Тут она и выложила. Рассказывает, а сама головою оземь бьется.
– Я, – говорит, – в банде своей охотой была и тягалась с ихним главачом Игнатьевым… Год назад послали меня в вашу сотню, чтоб всякие сведения я им сообчала, а для видимости я и представилась снасилованной. Помираю, а то в дальнеющем я бы всю сотню перевела…
Сердце у меня тут прикипело в грудях, и не мог я стерпеть – вдарил ее сапогом и рот ей раскровянил. Но тут у ней схватки заново начались, и вижу я – промеж ног у нее образовалось дите… Мокрое лежит и верещит, как зайчонок на зубах у лисы… А Дарья уж и плачет и смеется, в ногах у меня полозит и все колени мои норовит обнять… Повернулся я и пошел от нее до сотни. Прихожу и говорю казакам – так и так…
Поднялась промеж них киповень. Спервоначалу хотели меня порубать, а посля и говорят мне:
– Ты примолвил ее, Шибалок, ты должен ее и прикончить, со всем с новорожденным отродьем, а нет – тебя на капусту посекем…

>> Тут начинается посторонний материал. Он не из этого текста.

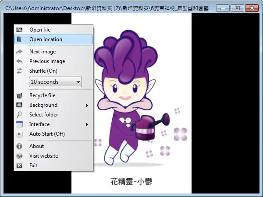This screenshot has width=263, height=197.
Task: Expand the Background submenu arrow
Action: click(87, 105)
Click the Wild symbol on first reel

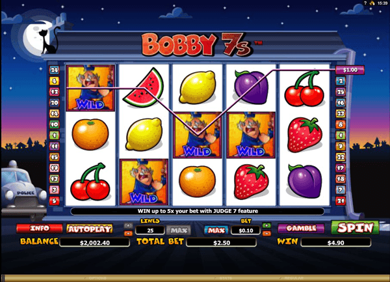(90, 88)
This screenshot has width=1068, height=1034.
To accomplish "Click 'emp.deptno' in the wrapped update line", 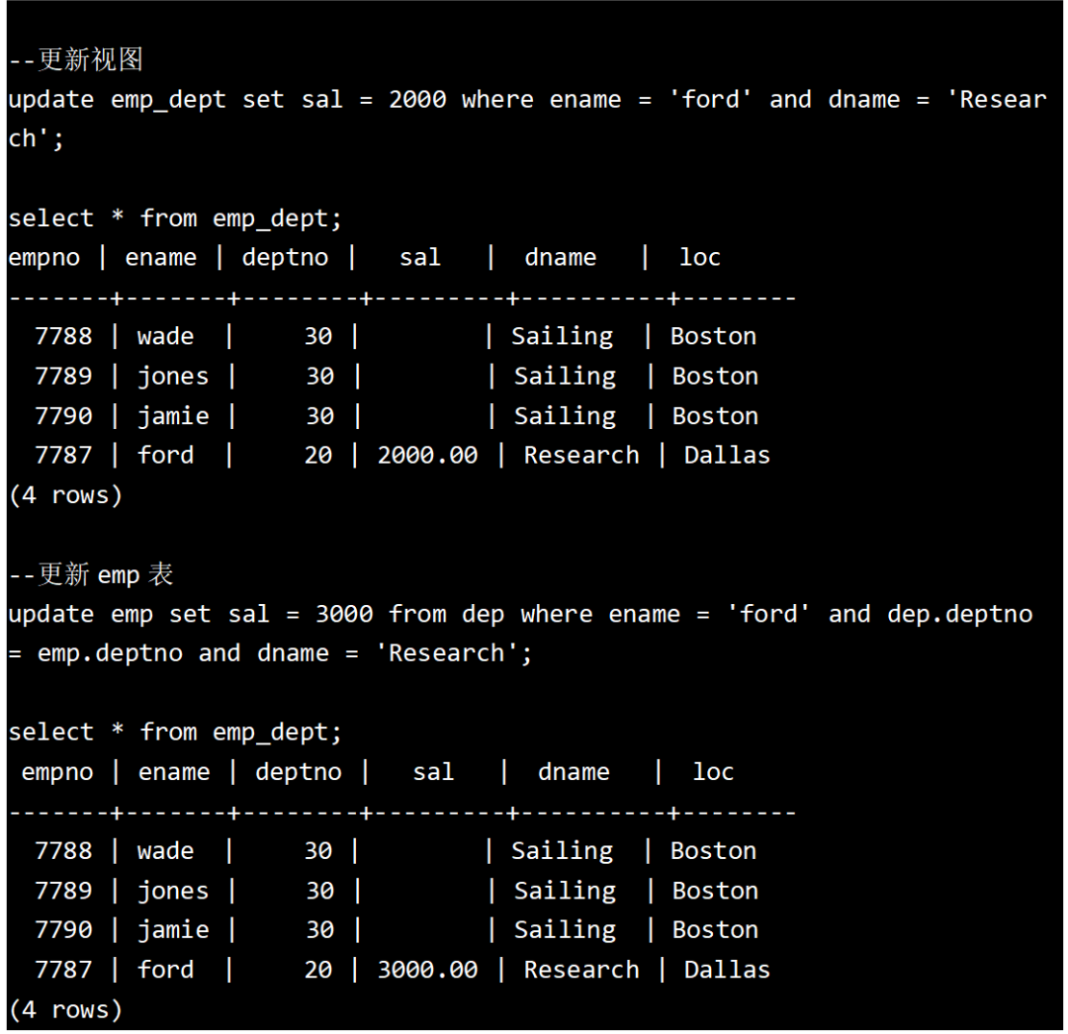I will (x=110, y=653).
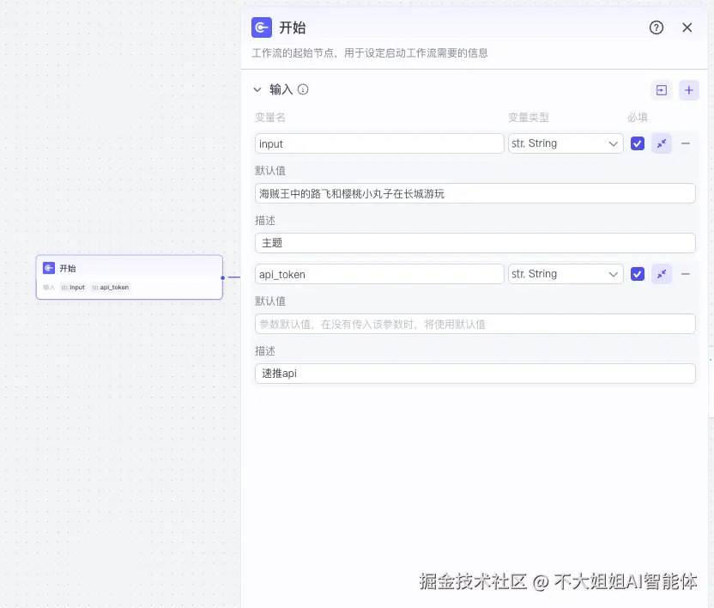Screen dimensions: 714x608
Task: Click the batch import icon near the plus button
Action: click(661, 89)
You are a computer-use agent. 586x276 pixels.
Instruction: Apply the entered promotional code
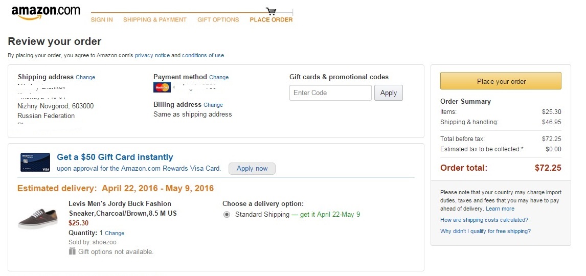coord(389,93)
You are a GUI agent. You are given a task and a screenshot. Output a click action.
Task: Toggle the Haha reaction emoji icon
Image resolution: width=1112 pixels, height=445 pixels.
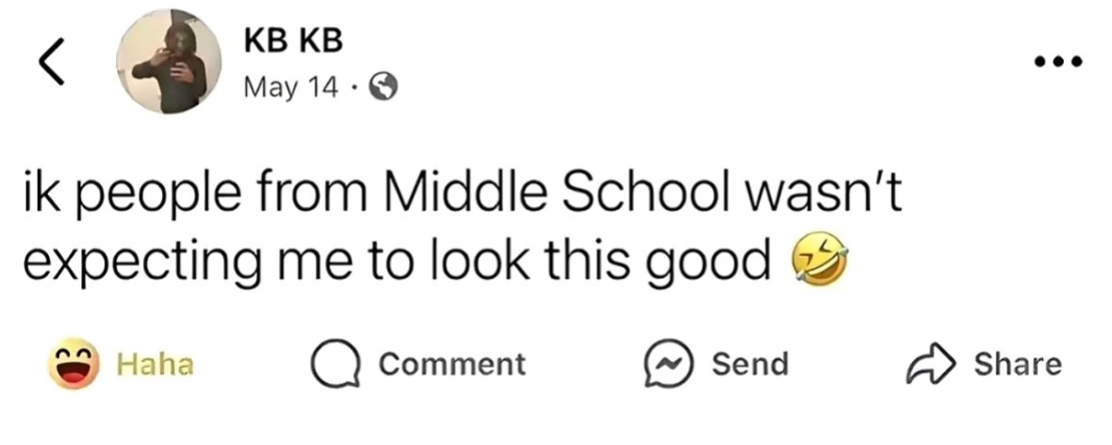tap(73, 363)
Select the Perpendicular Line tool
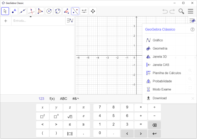 tap(31, 11)
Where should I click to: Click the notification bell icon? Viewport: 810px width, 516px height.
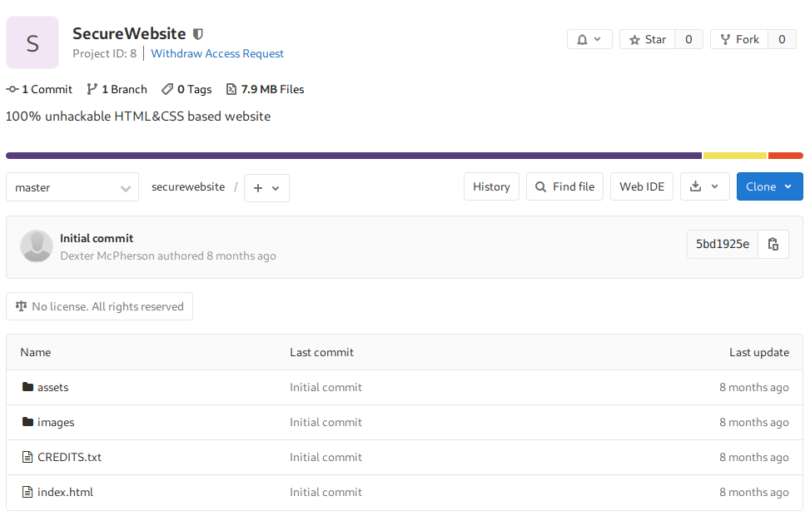(x=582, y=40)
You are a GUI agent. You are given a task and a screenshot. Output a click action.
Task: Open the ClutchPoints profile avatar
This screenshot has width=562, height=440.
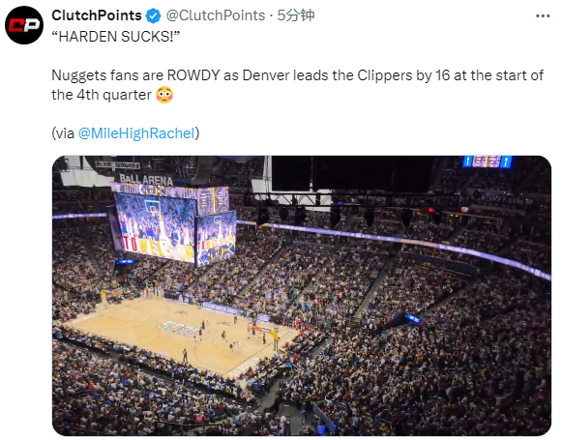[x=24, y=25]
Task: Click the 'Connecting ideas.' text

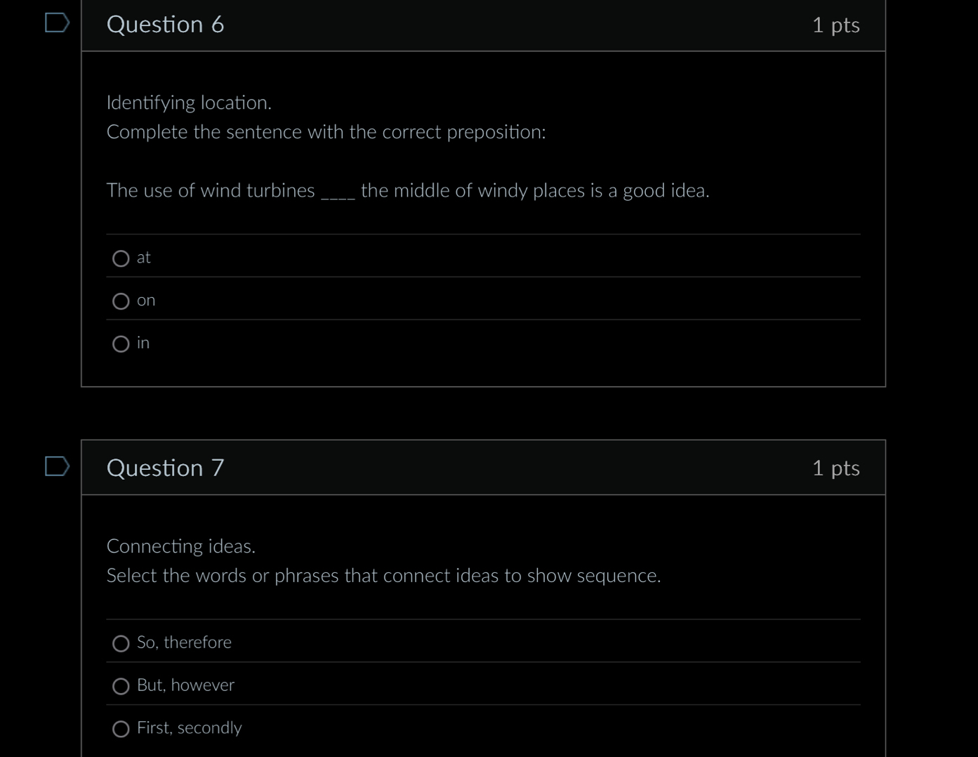Action: click(181, 546)
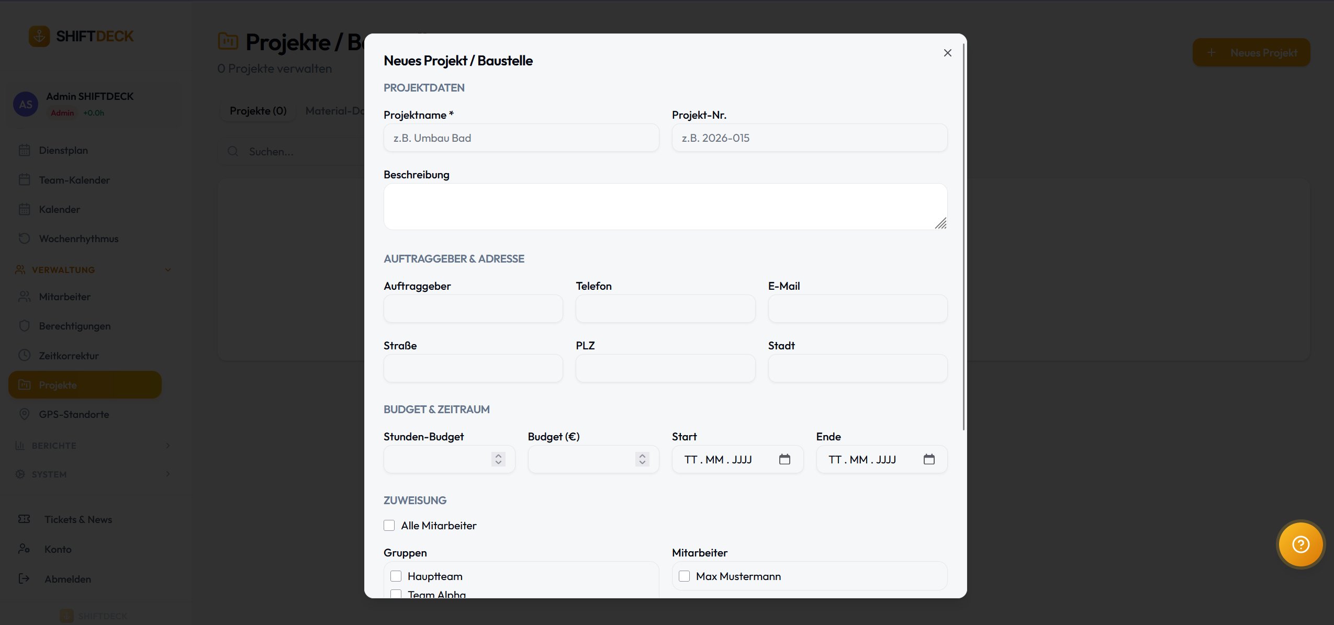This screenshot has height=625, width=1334.
Task: Open the Start date calendar picker
Action: click(x=784, y=459)
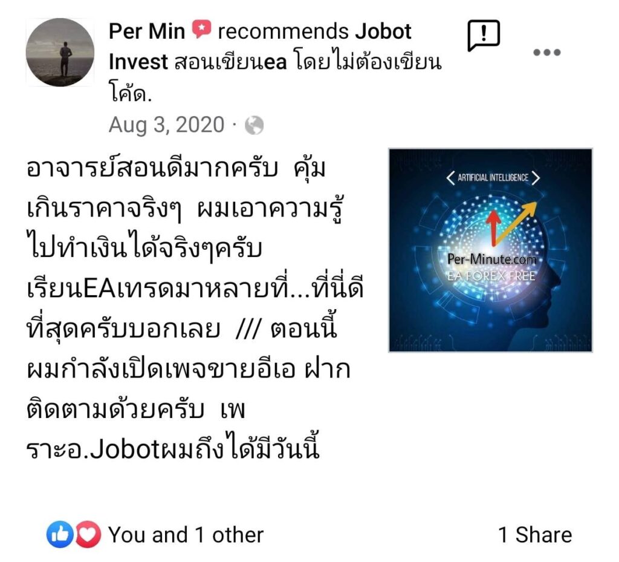The image size is (619, 562).
Task: Click the globe public audience icon
Action: click(254, 126)
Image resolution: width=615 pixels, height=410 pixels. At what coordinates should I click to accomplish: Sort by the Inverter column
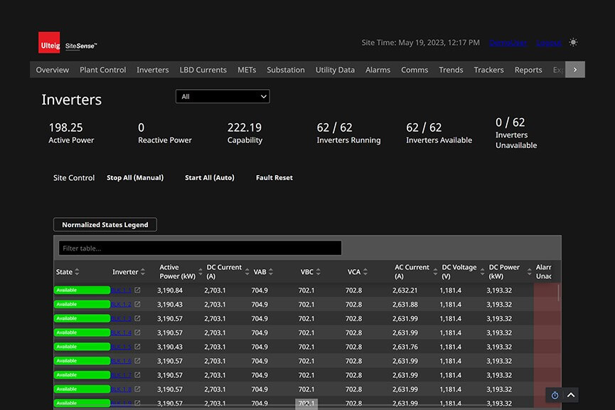pos(143,272)
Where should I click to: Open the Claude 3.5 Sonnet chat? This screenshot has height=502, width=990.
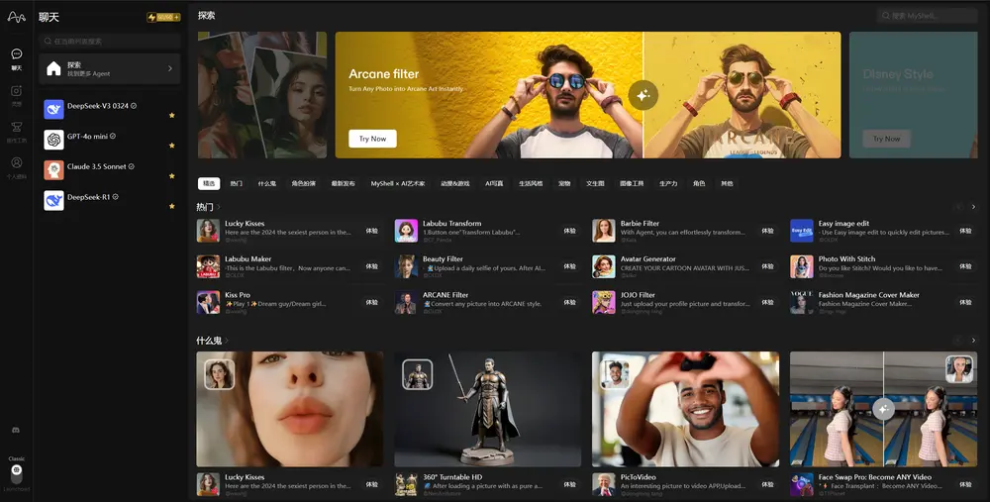coord(99,167)
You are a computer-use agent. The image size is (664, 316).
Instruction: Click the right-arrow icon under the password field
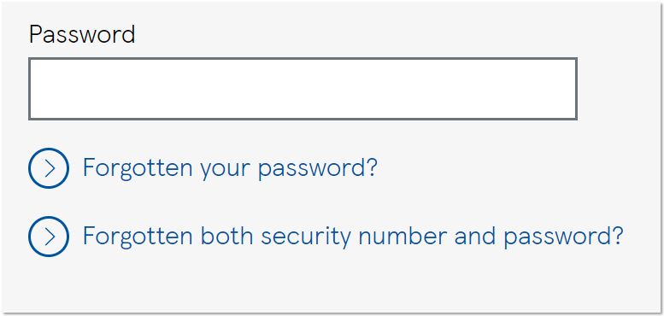pos(49,168)
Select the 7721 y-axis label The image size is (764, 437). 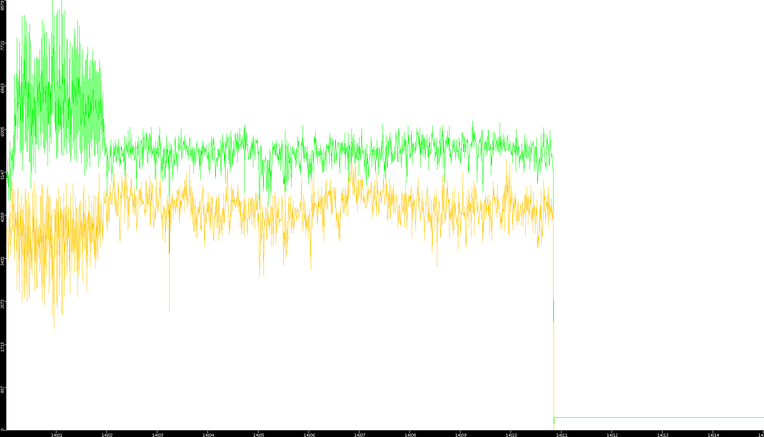pyautogui.click(x=3, y=45)
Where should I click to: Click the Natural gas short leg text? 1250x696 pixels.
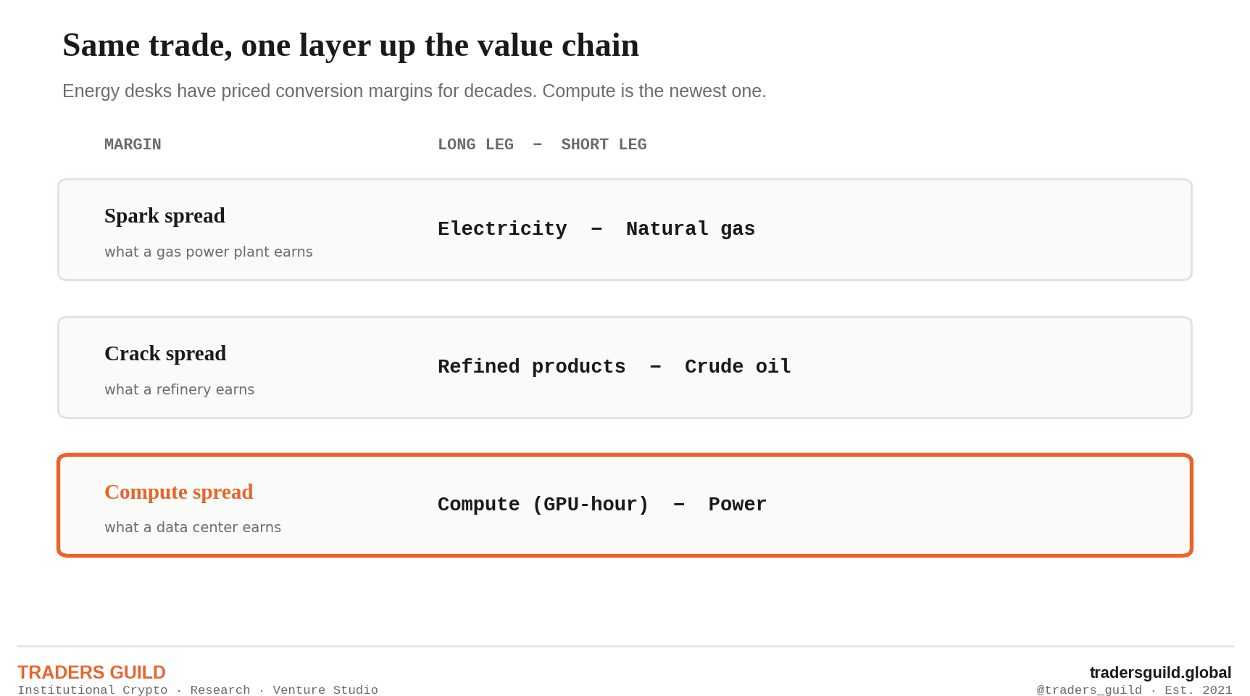click(691, 229)
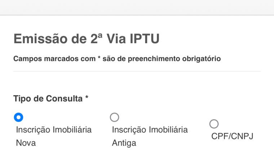Click the CPF/CNPJ label text
Screen dimensions: 274x155
(232, 137)
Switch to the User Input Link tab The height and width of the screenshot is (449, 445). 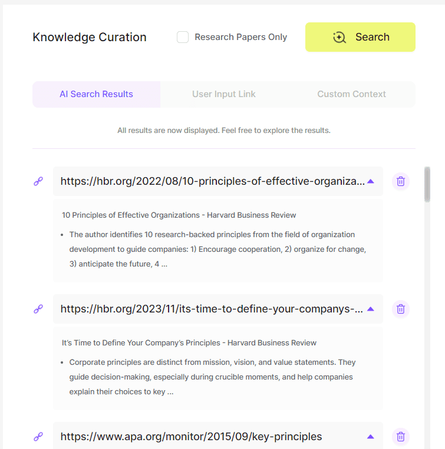(224, 94)
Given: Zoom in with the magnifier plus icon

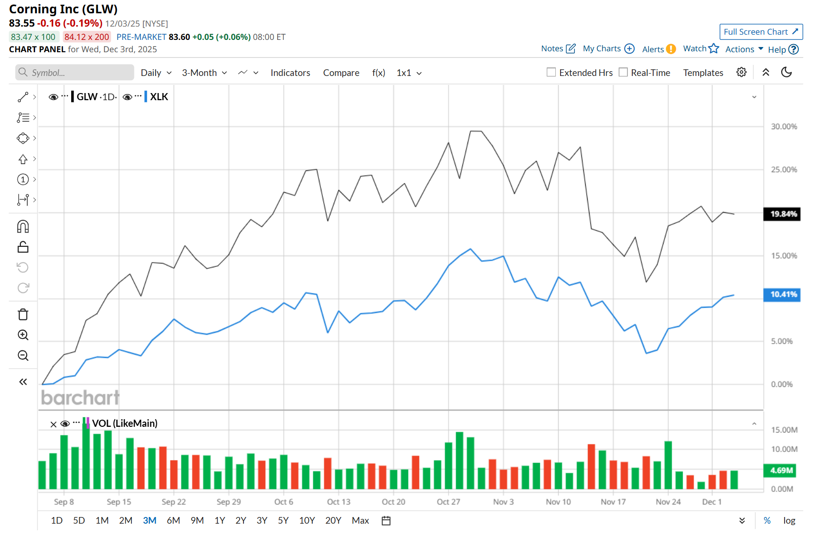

Стал я на колени и говорю:
– Братцы! Убью я ее не из страху, а по совести, за тех братов-товарищев, какие головы поклали через ее изменшество, но поимейте вы сердце к дитю. В нем мы с ней половинные участники, мое это семя, и пущай живым оно остается. У вас жены и дети есть, а у меня, окромя его, никого не оказывается…
Просил сотню и землю целовал. Тут они поимели ко мне жалость и сказали:
– Ну, добре! Нехай твое семя растет, и нехай из него выходит такой же лихой пулеметчик, как и ты, Шибалок. А бабу прикончь!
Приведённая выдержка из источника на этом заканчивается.